- Born: 1980 (age 45–46) New Mexico, U.S.
- Education: Parsons School of Design Institute of American Indian Arts Skidmore College (BA)
- Known for: Drawing, mixed-media installation, murals
- Movement: Contemporary Native American art
- Relatives: Nora Naranjo Morse (mother) Rose B. Simpson (cousin)

= Eliza Naranjo Morse =

Native American artist

Eliza Naranjo Morse (born 1980) is an artist from the Santa Clara Pueblo (Kha'p'o Owingeh) in New Mexico. She works with mediums ranging from clay and organic materials to drawing and mixed-media installation. She comes from a family of artists, frequently collaborating with her mother, Nora Naranjo Morse, and her cousin, Rose B. Simpson.

== Early life and education ==
Eliza Naranjo Morse was born in 1980 in New Mexico. She is of mixed heritage, the daughter of a Tewa mother and an Anglo father from Connecticut. Through her lineage, she is connected to the Sicneros, Sartori, Naranjo, and Morse families.

Morse studied figure drawing at the Parsons School of Design and also studied painting and figure drawing at the Institute of American Indian Arts (IAIA). She completed a bachelor's degree in art from Skidmore College.

== Career ==
Morse began creating artwork for sale at the age of 18. In 2008, she collaborated with her mother, Nora Naranjo Morse, and her cousin, Rose B. Simpson, on a piece for the Lucky Number Seven biennial at SITE Santa Fe. Their entry, titled Story Line, was a linear installation created from mixed media including nylon pantyhose, quilt batting, and sticks covered in various clays sourced from Pueblo lands.

Morse participated in an art project in Veracruz, in 2010, facilitated in association with the Smithsonian Institution. During this project, she spent a month working with local children to create large works of art using organic materials. In late 2014, she returned to collaborative performance art with the 5x5 Project in Washington, D.C. Alongside her mother and artist Alexis Elton, she performed a piece titled Digging, which was staged to highlight the value of physical labor.

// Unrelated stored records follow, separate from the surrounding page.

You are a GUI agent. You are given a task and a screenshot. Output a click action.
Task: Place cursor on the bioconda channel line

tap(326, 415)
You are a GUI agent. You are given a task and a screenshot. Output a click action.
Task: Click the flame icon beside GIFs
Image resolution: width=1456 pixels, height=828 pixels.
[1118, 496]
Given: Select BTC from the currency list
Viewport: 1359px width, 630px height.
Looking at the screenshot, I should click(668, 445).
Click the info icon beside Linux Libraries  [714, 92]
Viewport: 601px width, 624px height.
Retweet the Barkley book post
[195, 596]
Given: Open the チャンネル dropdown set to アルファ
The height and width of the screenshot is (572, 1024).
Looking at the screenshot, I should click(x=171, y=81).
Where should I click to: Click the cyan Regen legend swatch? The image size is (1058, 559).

In 2016, Morse opened a solo exhibition titled Forward at the IAIA Museum of Contemporary Native Arts (MoCNA). The exhibition featured a mural titled And We Will Live Off the Fat of the Land and included a "gargantuan parade" of anthropomorphized insect figures. The procession was led by a dung beetle, which was the only figure without a partner. For this exhibition, Morse incorporated personal materials such as garlic stalks she grew, feathers from a turkey she raised, and plastic collected from a landfill where she worked.

The Santa Fe Reporter selected Morse to create the cover art for their 2019 "Locals Guide" issue. The following year, the Wheelwright Museum of the American Indian commissioned her to create a mural for their staircase. Titled All Together. Making Our Way. Everyday. Medicine., the 30-foot mural spanned two stories.

Morse was a featured artist in the National Museum of Women in the Arts' exhibition New Worlds: Women to Watch 2024, where she presented the mural A Return to Relationship. In 2025, her work was exhibited alongside her mother's in the show In Creative Harmony: Three Artistic Partnerships at the Blanton Museum of Art.

In addition to her studio practice, Morse teaches art at the Kha'p'o Community School in Santa Clara Pueblo. She has exhibited at venues including MoCNA, Axle Contemporary, the Heard Museum, and the Chelsea Art Museum.

== Artistry ==
Morse's artistic practice encompasses a variety of media, including clay drawings, oil painting, sewing, and glow-in-the-dark imagery. She frequently incorporates natural materials into her work, such as using mud and clay to paint or create installation elements.

Thematically, her work often features anthropomorphized animals and insects depicted on journeys or pilgrimages.

== Personal life ==
As of 2016, she lived on reservation land and did not own a cell phone. By 2019, Morse resided in Española, New Mexico, where she was building a home on ancestral family land. Prior to focusing primarily on her art, she held different jobs, including working as a substitute teacher and at a landfill.